A large part of the compression gain from using B-frames is that they can 
have a higher QP than the P-frames, and only the high quality P-frames are 
used for motion compensation. (The other part of the compression gain 
being the bidirectional prediction.)

Consider the rate-distortion curve you get by varying the QP of a B-frame 
while holding the adjacent P-frames constant:
If the B-frame is lower QP than the P-frame, it takes lots of bits. 
Essentially as many bits as it would have taken to encode the P-frame at 
that lower QP. If you put that quality in a P-frame then future frames 
can also benefit by being predicted from it, but if you put it in a 
B-frame then it's lost.
If the B-frame is much higher QP than the P-frame, it will be tiny.
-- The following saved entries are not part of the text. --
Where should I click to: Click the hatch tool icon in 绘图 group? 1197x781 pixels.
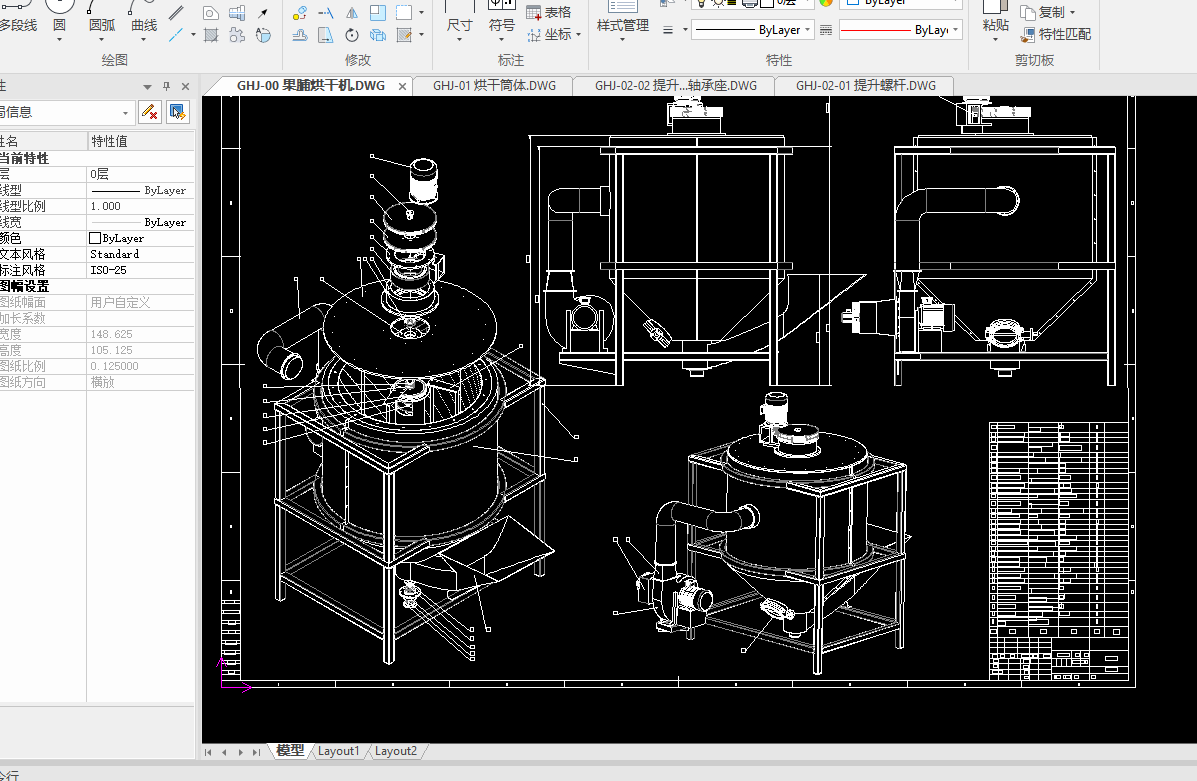(211, 36)
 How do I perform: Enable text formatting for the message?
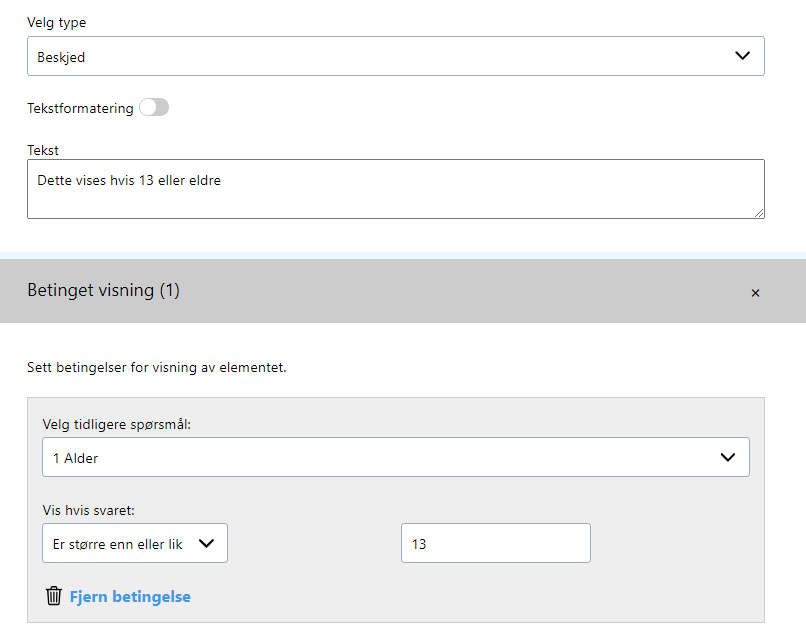[x=154, y=108]
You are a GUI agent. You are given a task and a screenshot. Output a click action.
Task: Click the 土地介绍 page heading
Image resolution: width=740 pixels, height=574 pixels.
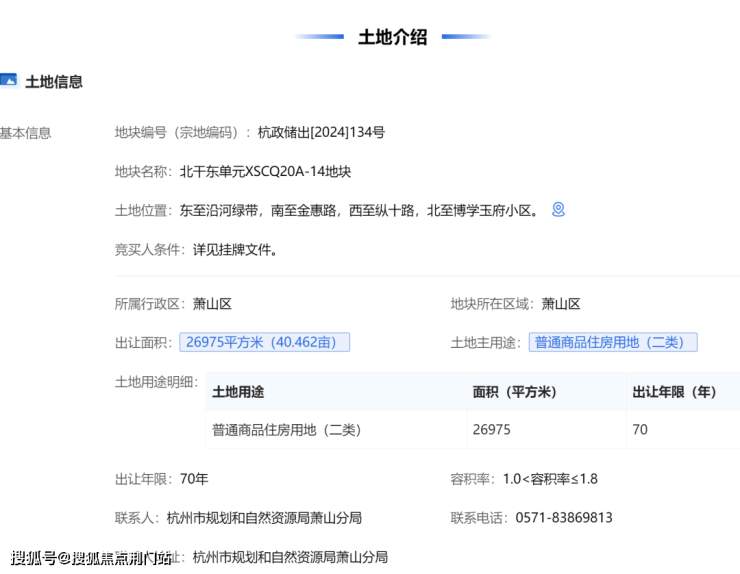click(x=392, y=37)
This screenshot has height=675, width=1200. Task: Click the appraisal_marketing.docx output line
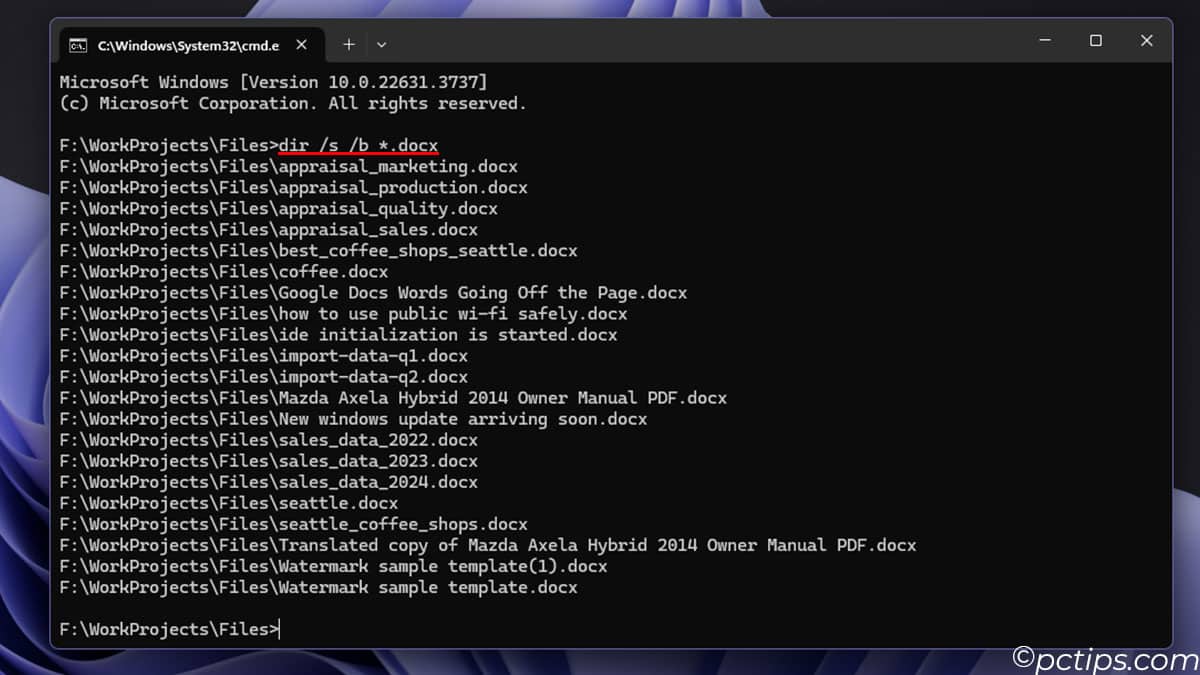290,166
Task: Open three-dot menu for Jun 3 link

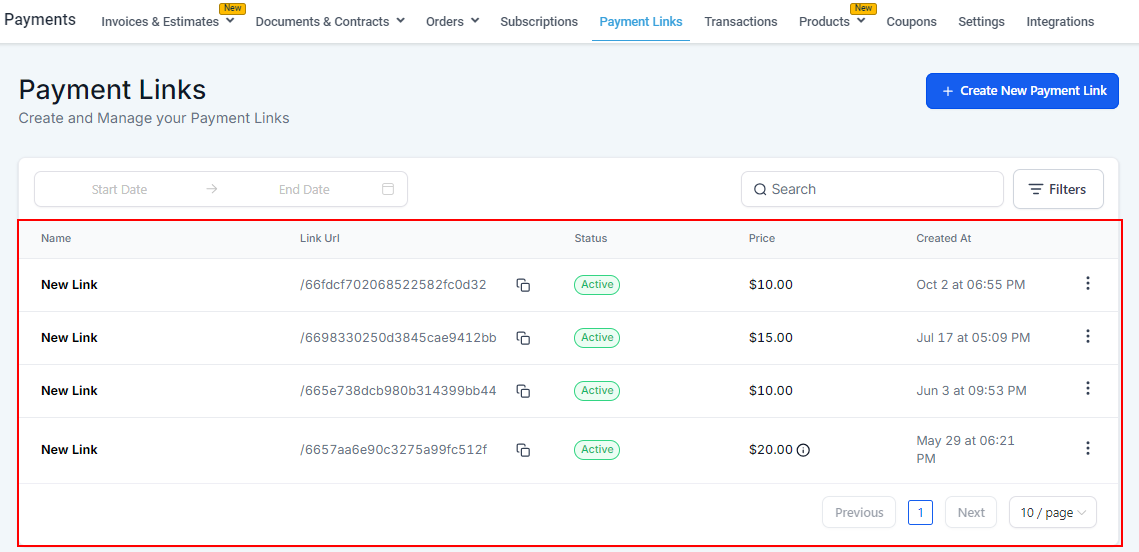Action: point(1088,389)
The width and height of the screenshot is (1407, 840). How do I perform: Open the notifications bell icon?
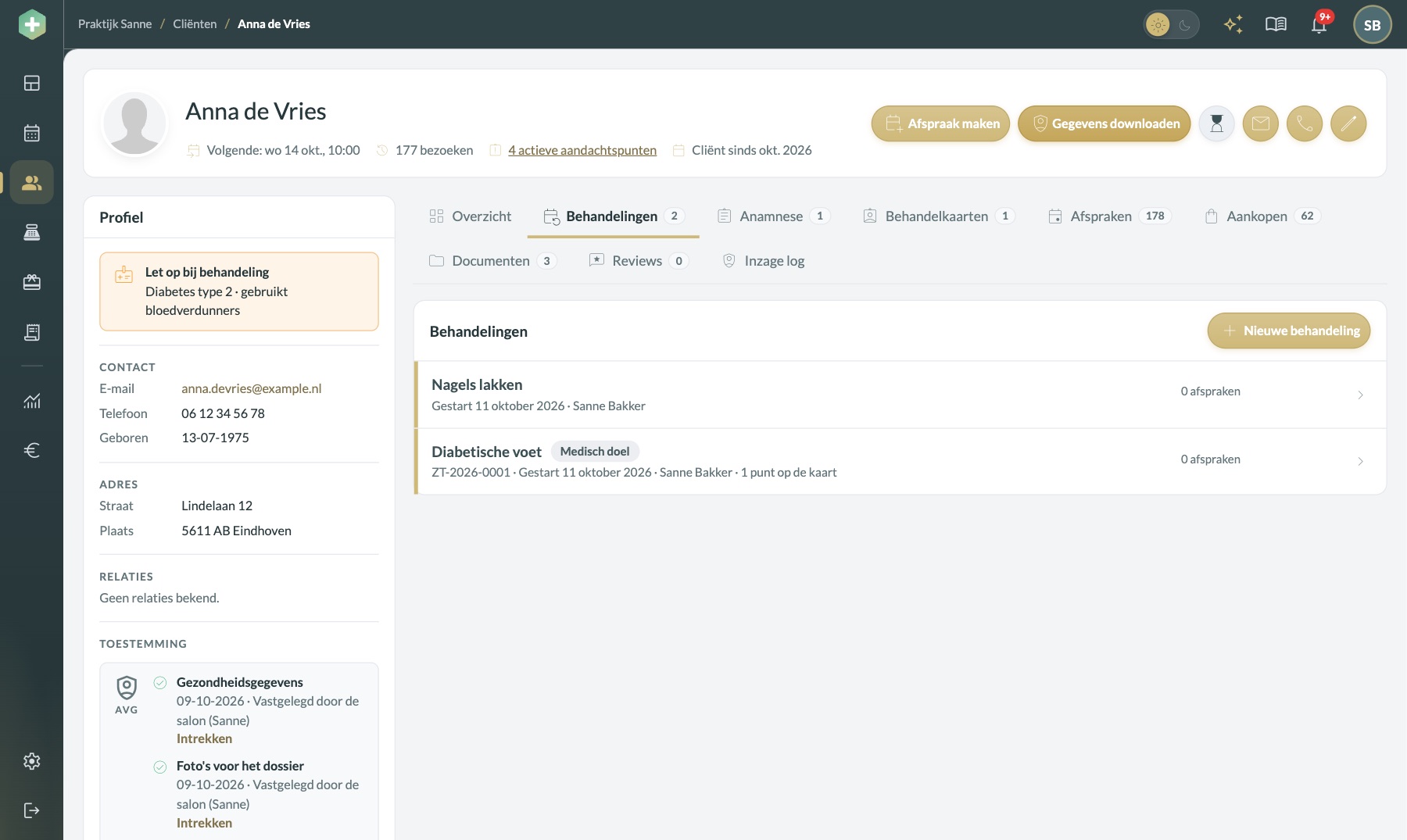[x=1319, y=24]
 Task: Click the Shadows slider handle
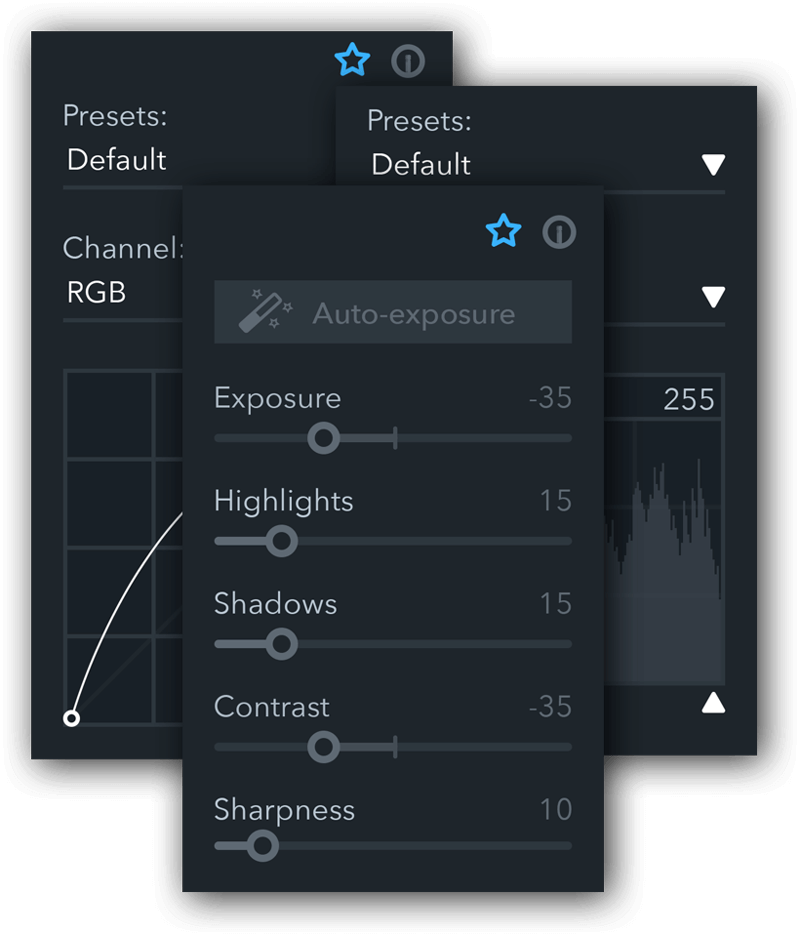pyautogui.click(x=281, y=644)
Motion 
compensation will be mostly sufficient and almost no residual will be coded. 
So further increasing QP will lose quality but not save many bits.
There is some optimal offset in the middle, which has to be experimentally 
determined. I did the experiment, and determined it to be +2. YMMV.

>> Before asking what x264 does with VBV, do you know what VBV means in
>> general, as descibed in the MPEG-2 and H.264 standards and related docs?
>> I don't feel up to explaining that.
>
> Maybe I think I know how the vbv works. What confuses me is how to make good
> use of vbv? In the x264, qscale is adjusted according to
> vbv buffer state, is the way to adjust qscale the best way? Just as you said
> in ratecontrol.txt, this is empirical. Can you improve that?
> If we want to improve it, what can we change? the way to adjust qscale?
> Ratecontrol equation?

Even assuming perfect knowledge of the complexity of all current and 
future frames, and lots of cpu-time, I don't know what the optimal 
algorithm is. Except of course the exponential-time "encode all sequences 
of QPs and keep the highest PSNR of those that satisfy VBV".

My guess is:
First run an unrestricted ratecontrol algorithm (which is also heuristic, 
but at least we don't have to develop it twice). Then minimally perturb 
the bit distribution so as to meet VBV constraints.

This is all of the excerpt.